In light of the National Society of Black Engineers/Society of Hispanic Professional Engineers Career Fair last Friday and Saturday, the Editorial Board of The Polytechnic would like to offer some suggestions for future years.

The first suggestion comes from the student petition “Make Career Fair Day a School Holiday,” found at The petition makes a good point—it’s frustrating for students who are seeking employment to miss the career fair due to class. While not necessarily mandatory, most students are in the middle of their first round of tests, making missing even one day of class a dangerous prospect. First and foremost, we are here to learn, and getting behind in a class can quickly snowball into a disaster. It does help that companies were on campus Saturday, but many companies only attended Friday. Making the day a holiday would allow more students to attend the fair.

Second, we would like to discuss the dress code, which seems to come up year after year. The career fair is a strange sight to behold, in that students are in professional dress, while recruiters pitch their companies in t-shirts and jeans. To us, it would seem best to either enforce a strict professional dress code for both students and companies, or relax the reins and go with a more business casual approach.

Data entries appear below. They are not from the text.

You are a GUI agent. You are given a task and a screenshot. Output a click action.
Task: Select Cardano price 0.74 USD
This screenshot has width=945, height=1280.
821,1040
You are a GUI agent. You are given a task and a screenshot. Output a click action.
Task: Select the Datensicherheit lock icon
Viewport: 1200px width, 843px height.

Last, and we acknowledge that this is a stretch, we would like to speak about the diversity of companies at the career fair. Recruitment tends to favor certain fields—understandably so, considering that there is demand from both companies and students. It’s important to remember, however, that Rensselaer offers a wide variety of majors, many of which could stand to benefit far more from career exposure than the larger, more popular ones. Some students didn’t have many options, and it’s very disheartening to walk up to an employer only to be told that they’re looking for a specific major. Moving forward, we would like to see more variety in recruiters at the career fair, so that all of us have a chance to change the world, regardless of study.